Any of the piece shown would work, but the best is right in the center.










Beyond those I would even use BB plywood before MDF or Plastic for a miter bar.


----------



## Dwain (Nov 1, 2007)

I've used UHMW, aluminum and hardwood for runners on my sleds. I woudn't suggest MDF for all the reasons mentioned above. I think you would be happy with any of the three I've used. I have been. Hardwood probably wears the best, as it is less likely to dent over time. Still, I can't imagine it has much of an advantage over the the other two. I say use any one of those three, but stay away from MDF. I just don't think it will last.


----------



## Rick Dennington (Aug 27, 2009)

I would not use MDF for all the reasons stated above…..MDF has its place sometimes, but in this case….NOT.!


----------



## JAAune (Jan 22, 2012)

MDF can be soaked with epoxy to get a hard, durable surface. But epoxy isn't cheap either.


----------



## BlueRidgeDog (Jan 2, 2019)

You can mix oil based poly and spirits at 50/50 and apply it to the mdf to give it some toughness…will soak in. No harm in using what you have and experimenting. I use hardwood mostly because that is what I have heaps fo scraps of. Build it, use it, improve it, replace it. Sleds (IMHO) are consumable to a degree.


----------



## Desert_Woodworker (Jan 28, 2015)

MDF from the big box stores is not the same as a professional MDF- seek out the good stuff -Medite or Medex
Regardless, MDF or particle board, again no comparison- it is all about the rating i.e. A, B or C grades of your substrate. (density)


----------



## CodeDaddy (Nov 14, 2017)

therealStevenN: I wouldn't just "shoot a screw" through the MDF. I would attach it exactly the same way I did with the experimental UHMW I tried: drill a pilot hole, counter sink the screw head with a Forstner bit, and use a 5/8" pan-head wood screw. Seems to me that this would not break the MDF. But it would make it much weaker at the screw locations and maybe subject to future breakage at those points.

However, from other comments, the MDF seems like a bad idea.
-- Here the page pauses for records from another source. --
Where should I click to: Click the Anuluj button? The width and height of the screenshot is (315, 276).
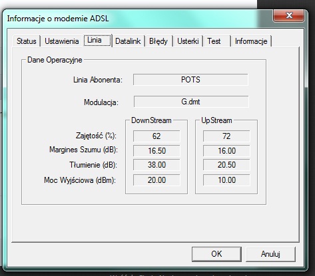tap(270, 254)

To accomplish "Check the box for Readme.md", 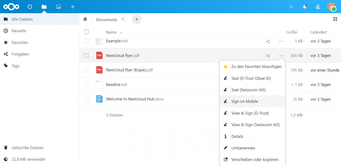I will click(x=86, y=85).
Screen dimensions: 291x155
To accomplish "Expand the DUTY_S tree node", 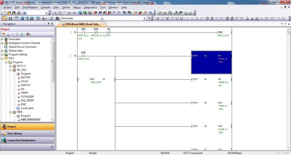I will [10, 66].
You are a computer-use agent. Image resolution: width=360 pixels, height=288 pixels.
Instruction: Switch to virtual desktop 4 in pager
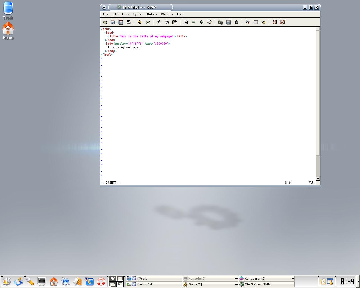(120, 284)
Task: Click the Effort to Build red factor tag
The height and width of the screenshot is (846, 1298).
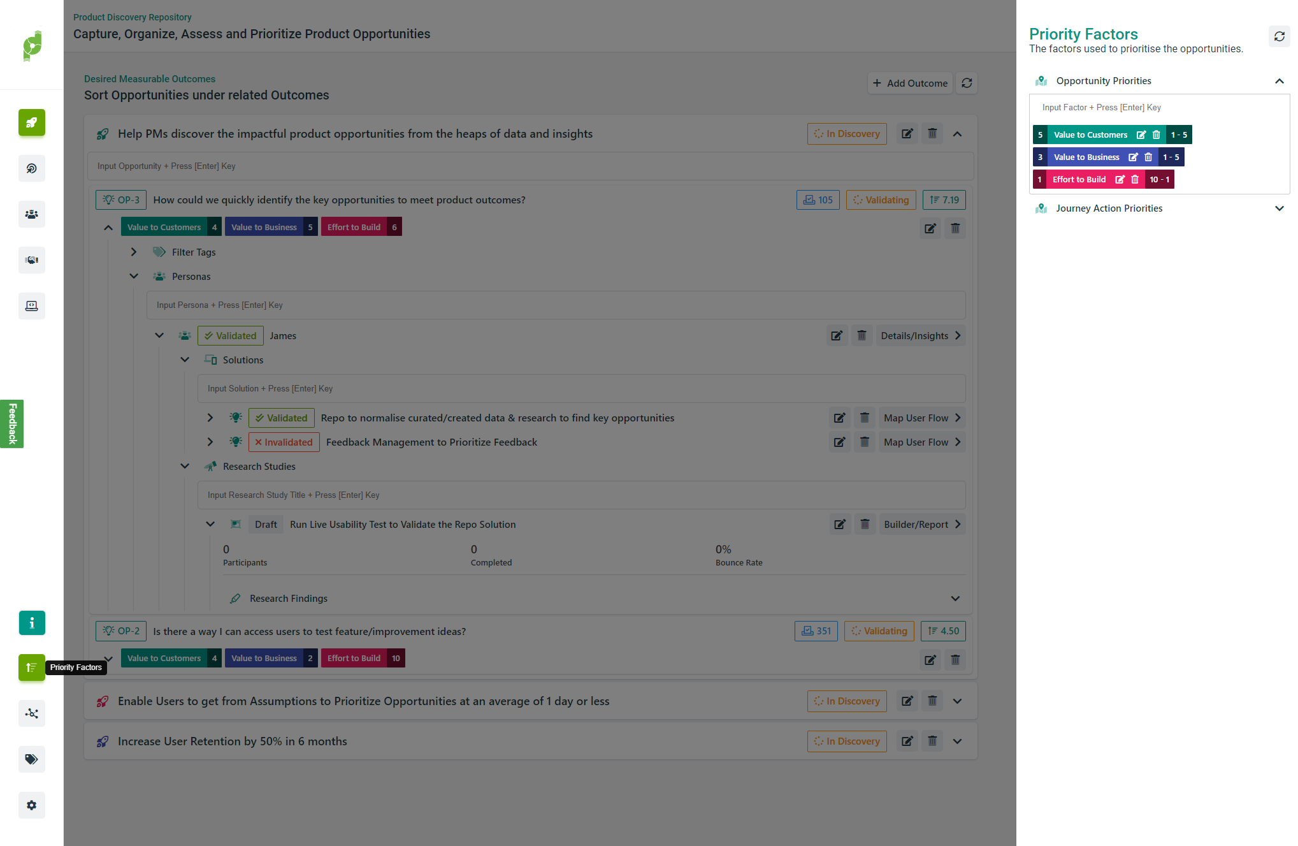Action: (1079, 180)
I did not realize there was a swelling issue with humidity. The MDF fits perfect now (winter, low humidity) but I don't need trouble with swelling in higher humidity summer months. And treating it with some diluted finish just seems like too much trouble. The UHMW seems to be just perfect, at least for now, I guess time will tell. I do have some steel miter bar stock (I don't remember where I got them - had 'em for many years) that also fit the miter slot perfectly but I'm saving those for a big cross cut sled I plan to make after I finish the small-parts one that I'm starting now (using the UHMW). I've also thought about using hardwood but I'm leary of the humidity-swelling issue.
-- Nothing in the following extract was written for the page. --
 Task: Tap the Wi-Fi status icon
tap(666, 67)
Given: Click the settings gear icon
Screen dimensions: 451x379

I'm not a total woodworking beginner, but maybe not quite up to "intermediate" yet. This is the 2nd time I've asked for suggestions on this forum and everybody has been so helpful.

Thank you.


----------



## Andybb (Sep 30, 2016)

Didn't read all of the above but….in my experience using MDF for that purpose, yes it always fits great in the slot but it swells depending on the weather so it gets a little tight when it gets humid out. Hardwood strips or stolen slices of my wife's HDPE cutting board are my choices.


----------



## WoodenDreams (Aug 23, 2018)

The thickness of the MDF bar will change at the screw area when you tighten the MDF bar to the sled. Causing the need to file down that area. and more apt to have slop in the track.


----------